The Customer
Nutanix began as a hardware startup and evolved into a comprehensive software company over three years of rapid growth. This transformation brought significant data challenges as the organization scaled across multiple teams, each maintaining their own databases and data sources in silos. With data scattered across MongoDB, MySQL, PostgreSQL, and various cloud storage systems, Nutanix found themselves struggling to deliver the unified analytics and real-time insights their growing business demanded.
The Challenge
Nutanix faced a complex web of data management challenges that threatened their ability to make data-driven decisions at scale. Their enterprise Jira data, spanning multiple projects and containing over 20 million records, required complex hierarchical queries that severely impacted production database performance. When analysts attempted to run recursive queries joining multiple large tables—some containing 6-8 million records each—the production systems would slow to a crawl or fail entirely with memory issues.
The company's growth had created data silos across different teams, with finance data in one system, application logs in another, and operational metrics scattered across various platforms. This fragmentation made it nearly impossible to correlate insights across business functions or create comprehensive dashboards for management decision-making. Additionally, their customer-facing applications required low-latency performance, but the existing infrastructure couldn't support real-time analytics without compromising core system performance.

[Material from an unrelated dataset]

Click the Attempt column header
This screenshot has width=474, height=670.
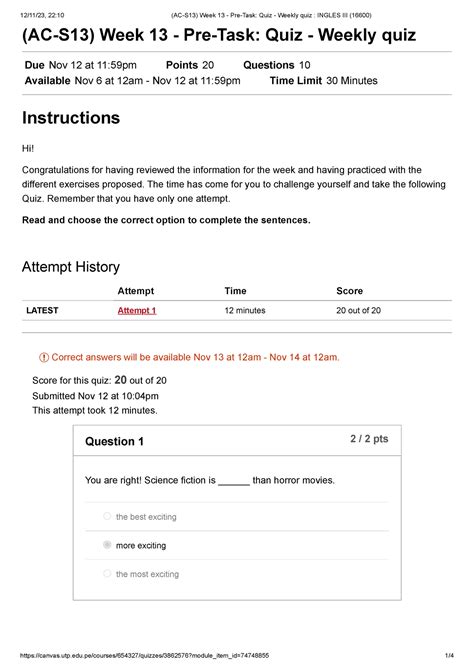135,291
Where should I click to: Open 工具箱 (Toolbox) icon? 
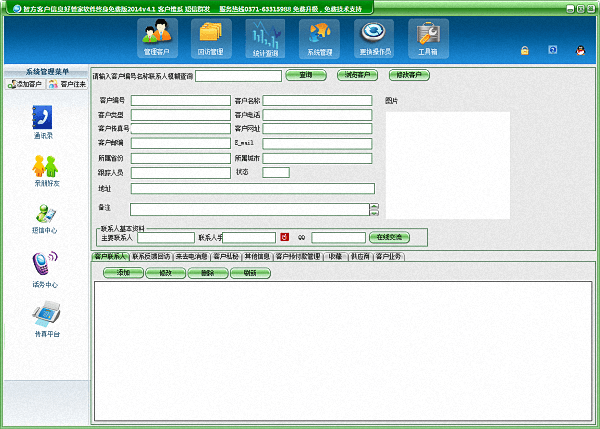428,38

Schema changes were constant as new software patches were released, requiring manual restructuring of tables and downstream applications. The lack of auto-schema evolution capabilities meant significant engineering overhead with each system update. Most critically, the team needed to shift high-compute analytical workloads away from production databases while maintaining the ability to refresh data on-demand for ad-hoc business requests.
The Solution
Nutanix implemented Dremio's data lakehouse platform as their unified "Data as a Service" solution, building it on a Kubernetes-based architecture integrated with Nutanix Object Storage for on-premises data sovereignty. The platform serves as a one-stop shop for data democratization, bringing together data from disparate sources through Dremio's virtualization capabilities.

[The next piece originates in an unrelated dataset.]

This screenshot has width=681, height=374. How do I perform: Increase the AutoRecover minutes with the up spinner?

The team leveraged Dremio's Apache Iceberg integration to migrate their massive enterprise Jira dataset—a complex view built from 17 different tables—into Iceberg format stored on Nutanix Object Storage. This transformation enabled auto-schema evolution, eliminating the manual overhead of managing structural changes. Dremio's reflections feature created optimized, distributed data representations that dramatically improved query performance while maintaining data freshness.
Using Dremio's virtual dataset (VDS) capabilities, Nutanix created business logic layers on top of their physical data sources (PDS), implementing role-based access control integrated with their RBAC system and OKTA authentication. This approach enabled project-based data spaces where team members automatically receive appropriate access permissions without manual intervention.

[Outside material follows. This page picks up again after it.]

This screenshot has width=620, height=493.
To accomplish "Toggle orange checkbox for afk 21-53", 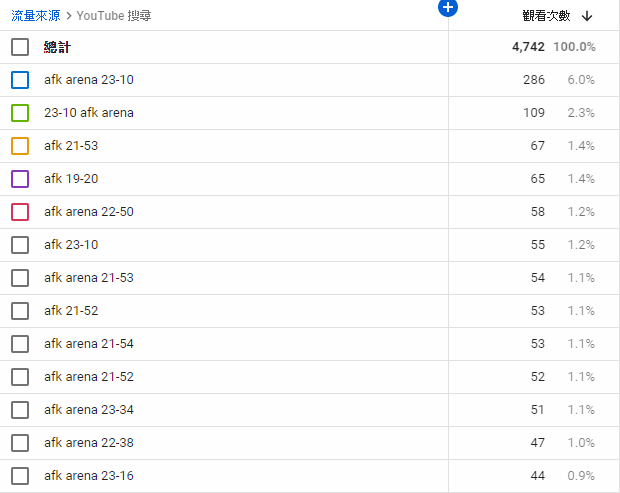I will 20,146.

The platform connects seamlessly to Tableau, Power BI, and custom Python applications through Dremio's APIs, providing flexible consumption options for different user personas. Event-driven APIs were implemented with Airflow integration, allowing scheduled updates that intelligently check backend conditions before refreshing dependent reflections and downstream dashboards.
The Results:
The transformation delivered remarkable performance improvements that fundamentally changed how Nutanix approaches data analytics. Complex hierarchical queries that previously took minutes or failed entirely now execute in milliseconds, even when joining tables with 20+ million records. This performance breakthrough enabled real-time dashboard capabilities for customer-facing applications without impacting production system performance.
By shifting analytical workloads from production databases to the Dremio platform, Nutanix freed up significant computational resources, improving overall system performance for critical business applications. The unified platform eliminated data silos, enabling cross-functional analytics that combine finance, operational, and support data for comprehensive business insights.
The solution provided managers with unprecedented visibility into developer productivity and project progress through consolidated Jira analytics, enabling better resource allocation and project planning decisions. On-demand refresh capabilities empowered business users to access current data for ad-hoc analysis without requiring IT intervention, dramatically improving decision-making speed and accuracy across the organization.